Monday, August 13, 2012

Are You Not Entertained?

By Reece Hirsch

Can you have too much sex and violence in a book?  First, let me say that I consider sex and violence two of the essential food groups of a healthy, well-balanced reading diet.  But I’d like to redirect the question a bit to consider more generally what is too much, particularly in a thriller.

It’s funny how little things stick in your head and become part of your personal vocabulary.  For example, I don’t remember where I first picked this up, probably when watching “The Compleat Beatles” or “Beatles Anthology” documentaries years ago.  When the Beatles were getting their start playing marathon, pill and booze fueled performances at the Star Club in Hamburg in 1960, the German rock bands would shout at the lads, “Mach schau!”   It means “Make show!”  Make a show for the customers. Don’t just stand there and play guitar.  Lennon’s response to this exhortation was reportedly jumping around like a gorilla on stage.

Writing a thriller, I can’t say that I’m not thinking of my potential readers and their expectations.  And in the back of my mind, I hear those heckling German rockers shouting “Mach schau!”  Think of them as an alternative universe, Teutonic Fab Four of Horst, Dieter, Ulrich and Jurgen.  Dieter is The Quiet One.  But I digress.

For thriller writers, mach schau means keeping the reader on a steady IV drip of action, violence and sex.  Don’t let the pace relent.  And just when things are falling into a rhythm (albeit a fast one), apply the shock paddles with a plot twist.

And when it works, it doesn’t feel like a formula at all and the end result is a book that is about as immersive and immediate as any reading experience you’ll ever have.  I’ll never forget the first thriller that really got its hooks into me as a teenager – William Goldman’s “Marathon Man.”

But there’s a line that can be crossed.  More than probably any other literary genre, thrillers are influenced by, and feel the pressure of, other media.  Thriller fiction often draws comparisons to hyperkinetic action movies and video games and is held to those standards of more-is-more, Joel Silver over-the-topness.  Some people think that the highest praise you can give a thriller writer is to say that their book reads like a movie.  I think good literary thrillers are a lot more than long-form screenplays.

Over the course of a novel, there are opportunities for character development, social commentary and depth-of-field that even an excellent action film can’t duplicate.   Some would say that a film like “The Hurt Locker” takes you into life-and-death moments with an immediacy that a literary thriller can’t touch, but I don’t buy that.  If a reader has come to know a character over the course of a novel and truly gotten inside his or her head, then when they face that moment of peril, it can be more riveting than anything the cineplex has to offer.

A book can put you into the headspace of a character, feeling what they’re feeling, thinking what they’re thinking, in a way that is not some poor man's analog to a movie or video game.  It’s a particular magic trick that is only performed between the covers of a good book.  You can keep your 3-D glasses and first-person-shooter games -- that’s my idea of mach schau.


Meredith Cole said...

Occasionally one person's "too much" is another person's "just right." I've picked up bestselling thrillers that didn't thrill me because there wasn't enough character development for me to care that they were in jeopardy--but others clearly disagreed.

Reece said...

I've read those books, too, Meredith, and sometimes been mystified by their success.

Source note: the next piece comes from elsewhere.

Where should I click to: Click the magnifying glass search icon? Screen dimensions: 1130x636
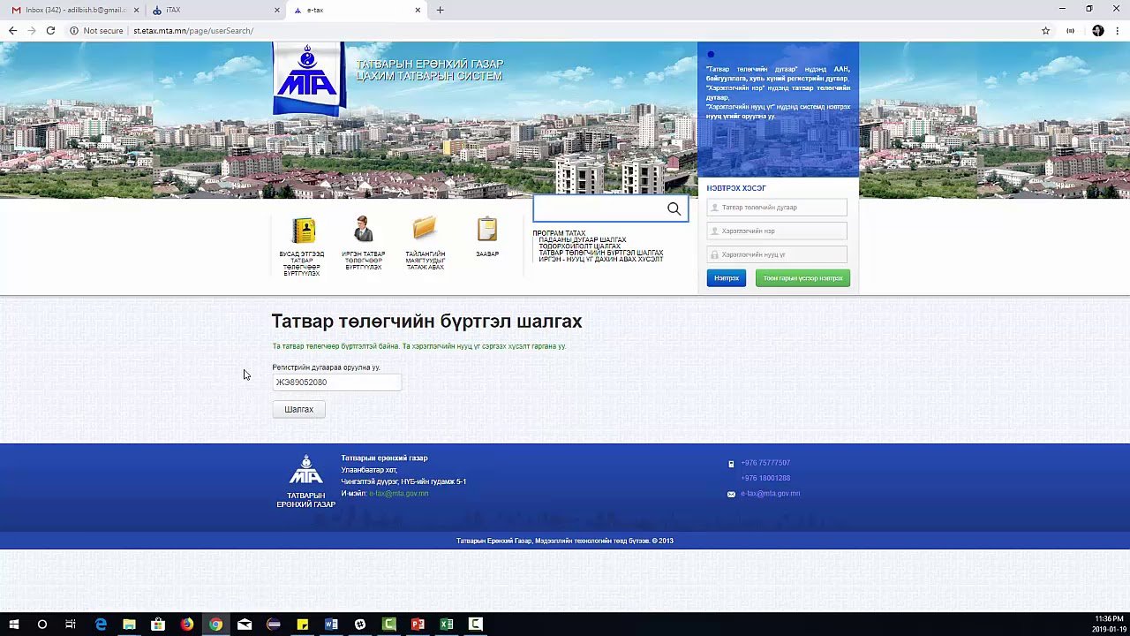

With thrillers, I think there's a point at which more is not more, it's less.

Chris said...


You're dead on with the movie bit. "This would make a great movie!" is a compliment, and one I'm always delighted to receive for DEAD HARVEST. But "This reads just like a movie!" or "The author sounds like he wanted to write a movie!" always sets my teeth on edge. In my case, I know where it comes from: my series apes the rhythms of classic pulp novels, which a) were the big popcorn entertainment of their day, and b) have woven their rhythms into the fabric of cinema over the decades, with everyone from Hitchcock to Spielberg borrowing from them. But I wanted to write a pulp novel, not a movie. And boy howdy, there's a difference.

Reece said...

I'm with you on that, Chris. Just like with thriller fiction and action/suspense movies, classic pulp novels have cross-pollinated with the movies so much that it's hard for a lot of people to sort out who's influencing who. But, like you, I'm writing exactly what I want to write, and in the medium that I want to write it in.